## TASK PROMPT
Each line holding the word "will" must appear in the answer, copied from the entries.

## DATA FOR THE TASK
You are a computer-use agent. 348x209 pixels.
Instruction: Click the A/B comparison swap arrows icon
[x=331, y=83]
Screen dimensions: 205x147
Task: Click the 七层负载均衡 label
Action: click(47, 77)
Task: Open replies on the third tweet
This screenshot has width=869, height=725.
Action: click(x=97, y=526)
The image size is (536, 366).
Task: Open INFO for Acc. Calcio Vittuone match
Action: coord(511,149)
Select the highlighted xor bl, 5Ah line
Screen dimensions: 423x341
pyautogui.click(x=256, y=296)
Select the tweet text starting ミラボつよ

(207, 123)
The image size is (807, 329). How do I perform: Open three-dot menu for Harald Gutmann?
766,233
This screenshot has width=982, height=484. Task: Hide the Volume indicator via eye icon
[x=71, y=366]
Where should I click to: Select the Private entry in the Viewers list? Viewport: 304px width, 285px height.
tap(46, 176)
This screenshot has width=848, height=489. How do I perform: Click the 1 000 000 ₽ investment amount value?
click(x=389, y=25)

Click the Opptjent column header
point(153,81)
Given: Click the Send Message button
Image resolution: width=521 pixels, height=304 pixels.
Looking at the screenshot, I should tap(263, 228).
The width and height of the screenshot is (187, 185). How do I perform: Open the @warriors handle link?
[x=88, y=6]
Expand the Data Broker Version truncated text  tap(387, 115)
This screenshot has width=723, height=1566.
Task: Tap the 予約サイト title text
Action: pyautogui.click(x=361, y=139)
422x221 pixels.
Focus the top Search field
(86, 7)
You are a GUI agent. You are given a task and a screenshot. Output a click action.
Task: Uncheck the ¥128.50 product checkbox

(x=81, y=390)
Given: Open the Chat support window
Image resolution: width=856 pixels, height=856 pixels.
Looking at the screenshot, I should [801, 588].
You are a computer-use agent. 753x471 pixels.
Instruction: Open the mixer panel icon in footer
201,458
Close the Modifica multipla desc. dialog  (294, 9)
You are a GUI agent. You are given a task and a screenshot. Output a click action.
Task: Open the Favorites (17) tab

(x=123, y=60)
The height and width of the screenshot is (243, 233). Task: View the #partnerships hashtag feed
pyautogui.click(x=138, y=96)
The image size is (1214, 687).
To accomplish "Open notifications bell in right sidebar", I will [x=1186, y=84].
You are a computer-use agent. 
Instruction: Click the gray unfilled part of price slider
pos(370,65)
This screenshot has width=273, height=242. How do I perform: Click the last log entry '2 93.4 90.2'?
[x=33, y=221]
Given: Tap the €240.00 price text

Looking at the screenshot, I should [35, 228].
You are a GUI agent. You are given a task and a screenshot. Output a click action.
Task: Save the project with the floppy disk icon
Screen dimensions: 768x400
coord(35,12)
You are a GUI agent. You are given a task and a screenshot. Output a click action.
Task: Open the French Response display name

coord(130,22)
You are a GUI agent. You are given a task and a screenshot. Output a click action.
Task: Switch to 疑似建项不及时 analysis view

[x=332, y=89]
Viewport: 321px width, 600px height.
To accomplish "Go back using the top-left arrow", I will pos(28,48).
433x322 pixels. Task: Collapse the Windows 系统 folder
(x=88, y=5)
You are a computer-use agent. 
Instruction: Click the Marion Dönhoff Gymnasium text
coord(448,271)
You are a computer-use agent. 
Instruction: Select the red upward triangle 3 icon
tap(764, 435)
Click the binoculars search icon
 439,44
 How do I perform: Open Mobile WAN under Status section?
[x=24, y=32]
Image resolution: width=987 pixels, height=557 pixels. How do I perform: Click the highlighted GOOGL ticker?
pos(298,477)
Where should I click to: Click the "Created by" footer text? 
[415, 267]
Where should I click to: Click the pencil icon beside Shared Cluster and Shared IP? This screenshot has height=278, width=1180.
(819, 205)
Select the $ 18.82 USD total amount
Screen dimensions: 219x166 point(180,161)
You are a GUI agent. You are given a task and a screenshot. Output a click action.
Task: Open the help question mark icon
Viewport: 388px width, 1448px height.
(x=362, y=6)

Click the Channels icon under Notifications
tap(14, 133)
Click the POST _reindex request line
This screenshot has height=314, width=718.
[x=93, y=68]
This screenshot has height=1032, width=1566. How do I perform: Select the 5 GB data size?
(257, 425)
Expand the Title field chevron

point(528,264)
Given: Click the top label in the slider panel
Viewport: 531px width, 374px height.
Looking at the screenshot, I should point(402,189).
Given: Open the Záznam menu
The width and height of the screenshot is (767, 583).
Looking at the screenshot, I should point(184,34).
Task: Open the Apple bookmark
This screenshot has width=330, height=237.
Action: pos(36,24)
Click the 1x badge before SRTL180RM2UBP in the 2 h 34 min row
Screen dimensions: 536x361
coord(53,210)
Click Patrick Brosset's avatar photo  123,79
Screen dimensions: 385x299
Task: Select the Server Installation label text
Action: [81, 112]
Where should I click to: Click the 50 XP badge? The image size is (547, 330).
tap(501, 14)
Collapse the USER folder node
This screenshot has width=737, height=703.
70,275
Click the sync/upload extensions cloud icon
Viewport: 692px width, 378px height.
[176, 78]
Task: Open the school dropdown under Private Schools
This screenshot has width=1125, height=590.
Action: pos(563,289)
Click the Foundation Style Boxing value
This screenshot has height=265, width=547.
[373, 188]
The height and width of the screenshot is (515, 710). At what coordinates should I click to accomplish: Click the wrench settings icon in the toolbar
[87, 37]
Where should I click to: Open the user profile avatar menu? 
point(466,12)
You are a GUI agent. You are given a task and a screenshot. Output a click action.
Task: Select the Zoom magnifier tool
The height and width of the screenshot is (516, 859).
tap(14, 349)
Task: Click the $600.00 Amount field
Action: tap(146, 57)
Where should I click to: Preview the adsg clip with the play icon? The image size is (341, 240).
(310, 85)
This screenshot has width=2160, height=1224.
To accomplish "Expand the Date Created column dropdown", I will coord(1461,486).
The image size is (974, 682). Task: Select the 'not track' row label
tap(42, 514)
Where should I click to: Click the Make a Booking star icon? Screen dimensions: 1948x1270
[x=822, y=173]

## PROBLEM SOLUTION
To accomplish "Open notifications bell in right sidebar", I will [x=1186, y=84].
To accomplish "Go back using the top-left arrow", I will pos(28,48).
To accomplish "Expand the Date Created column dropdown", I will coord(1461,486).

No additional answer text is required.